* Request
Retype the listing from the line with "Click Detroit's .429 winning percentage" up to and including the line with "click(x=340, y=233)", leaving the pictures out of your answer.

* Records for the task
:::

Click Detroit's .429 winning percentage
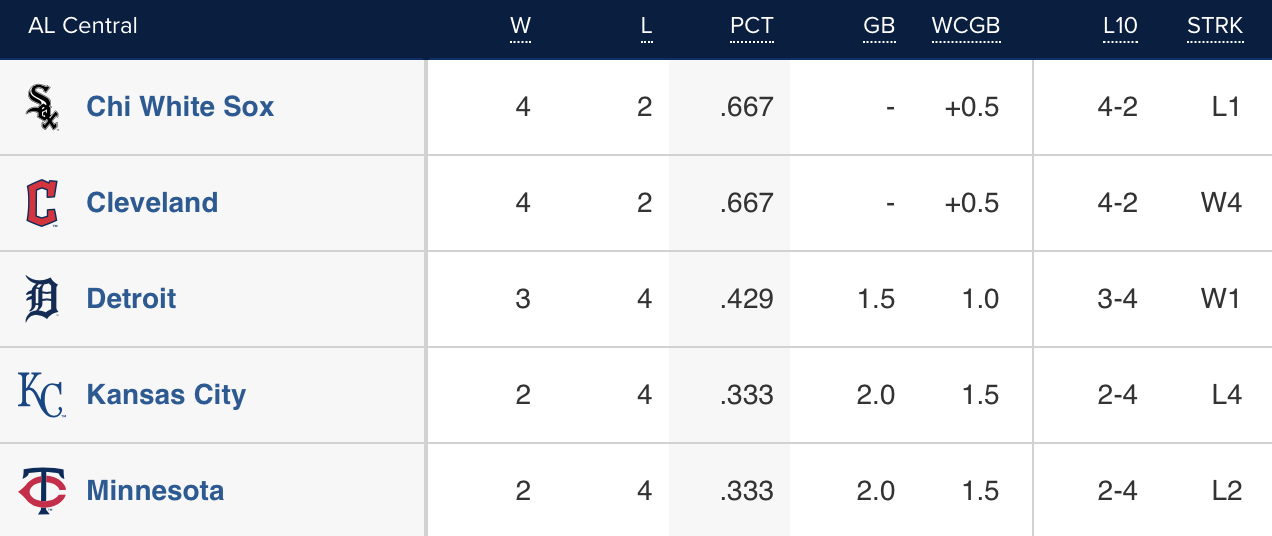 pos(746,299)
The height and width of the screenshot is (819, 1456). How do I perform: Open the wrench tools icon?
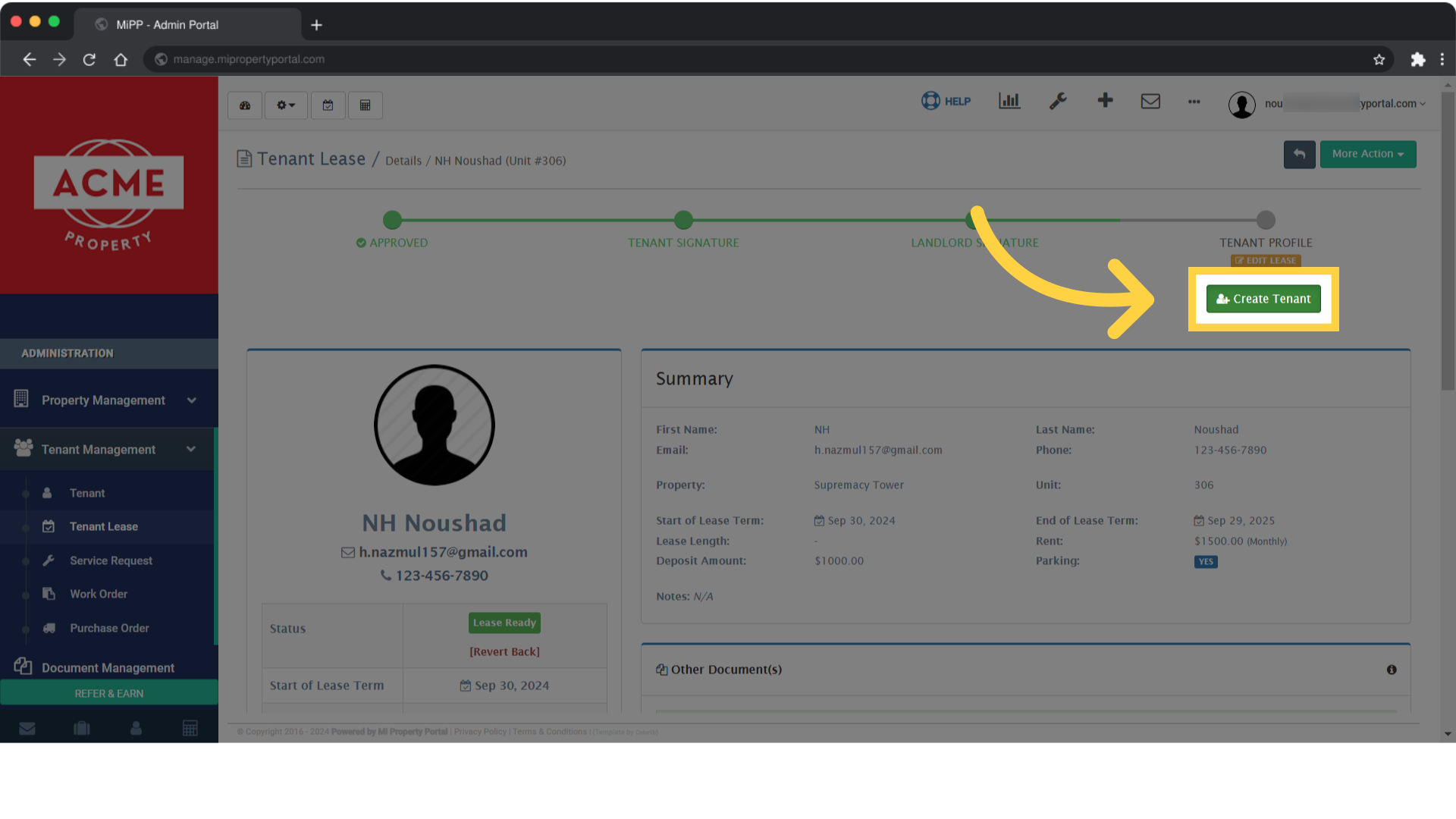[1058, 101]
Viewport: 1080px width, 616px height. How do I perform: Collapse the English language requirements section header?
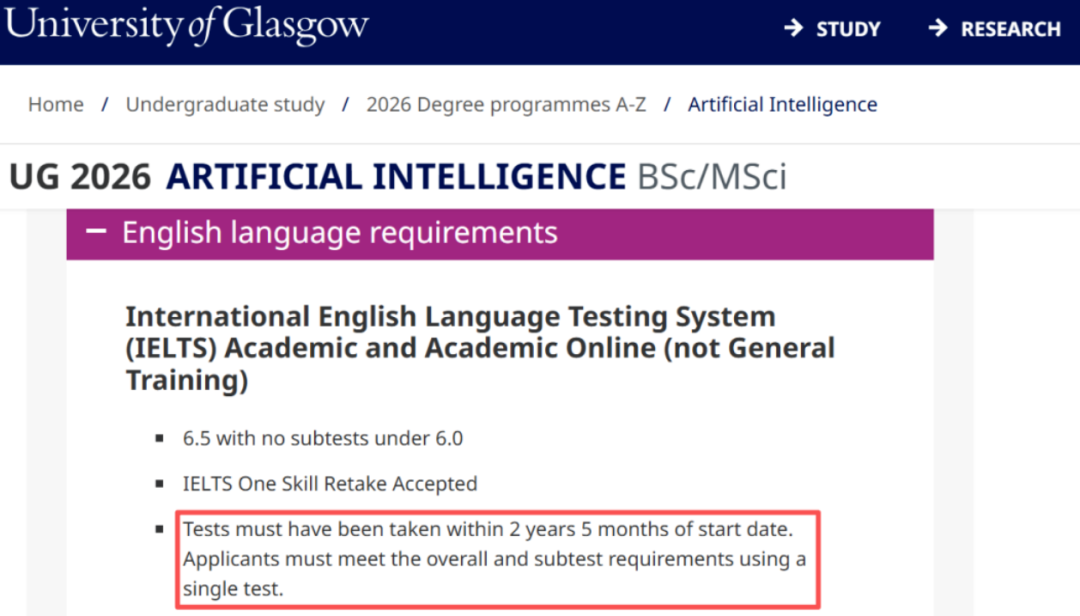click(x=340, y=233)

:::

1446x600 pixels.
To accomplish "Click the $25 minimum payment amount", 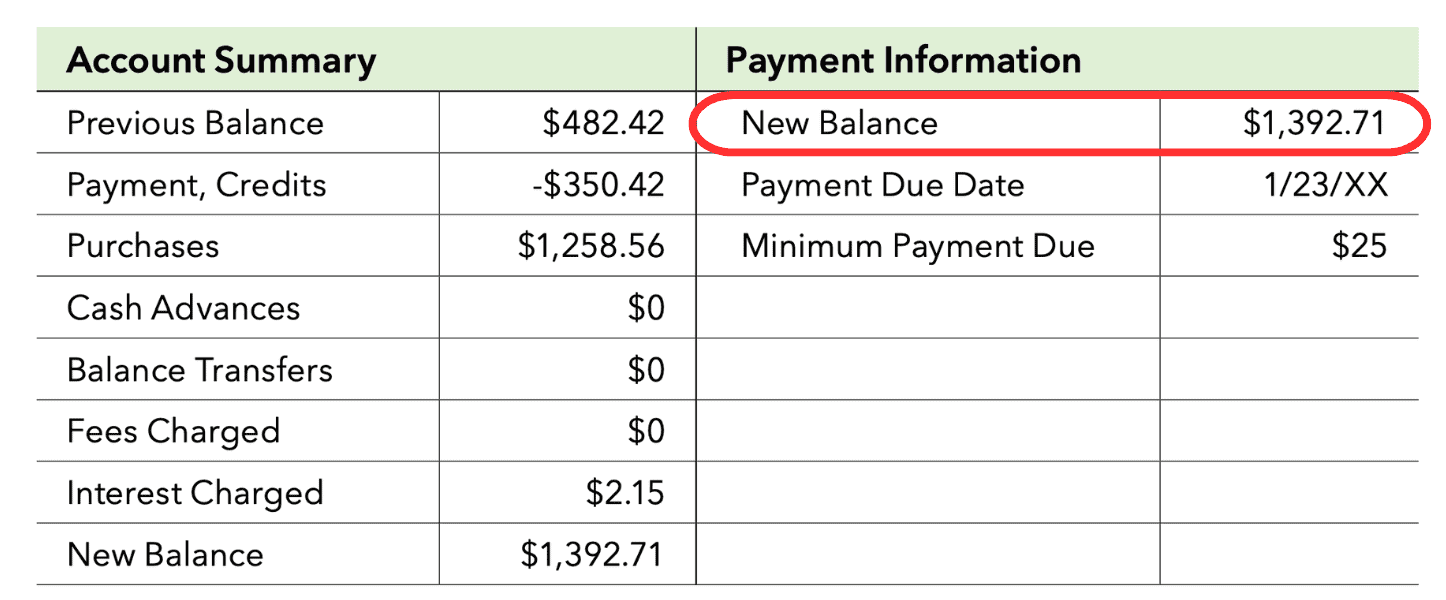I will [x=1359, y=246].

:::

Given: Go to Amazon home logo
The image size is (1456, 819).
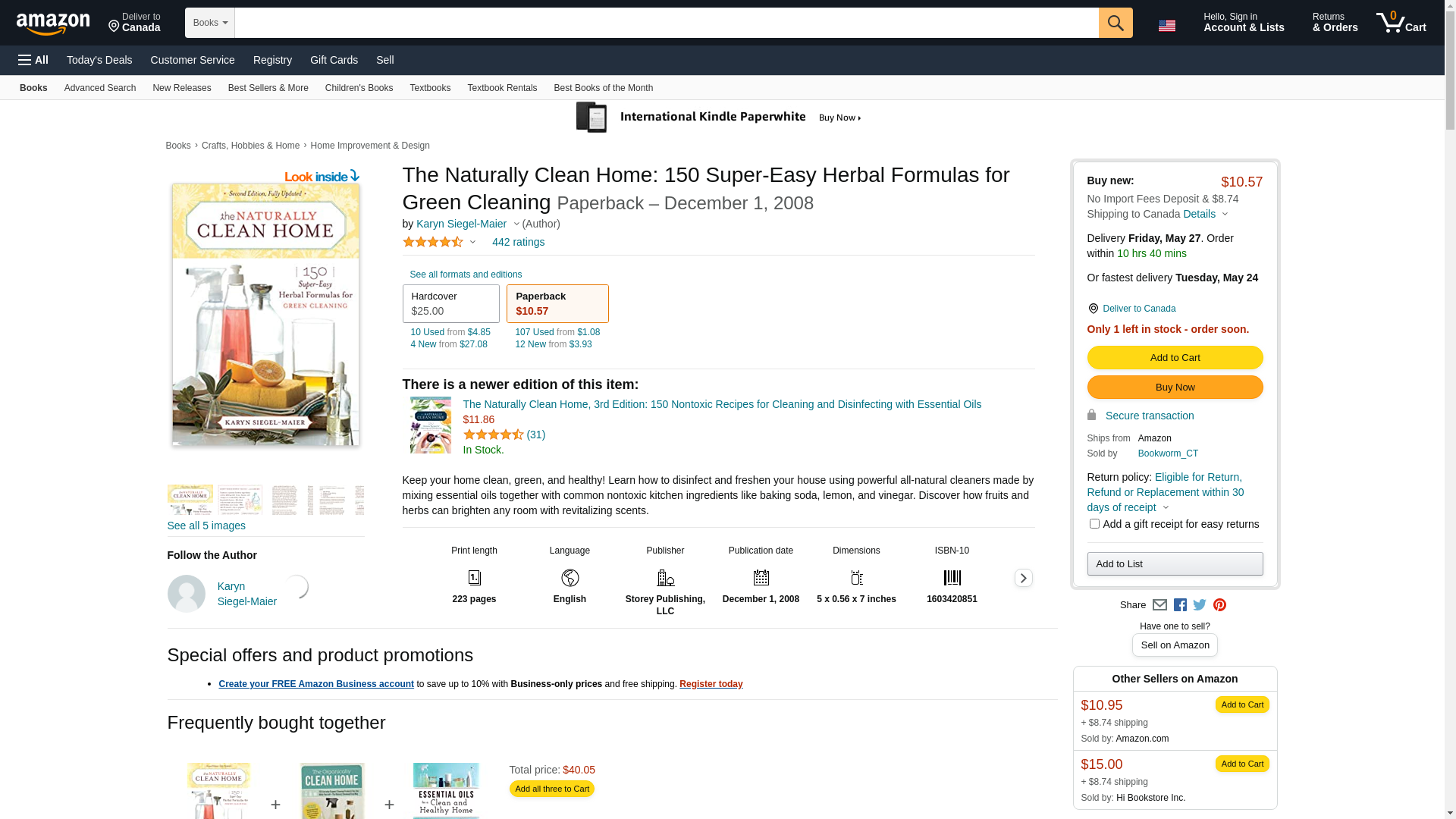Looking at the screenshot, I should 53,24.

:::

* The reply
Click Detroit's .429 winning percentage
 pos(746,299)
The height and width of the screenshot is (819, 1456). How do I perform: Open the wrench tools icon?
[1058, 101]
Viewport: 1080px width, 616px height. How do I perform: Collapse the English language requirements section header?
click(x=340, y=233)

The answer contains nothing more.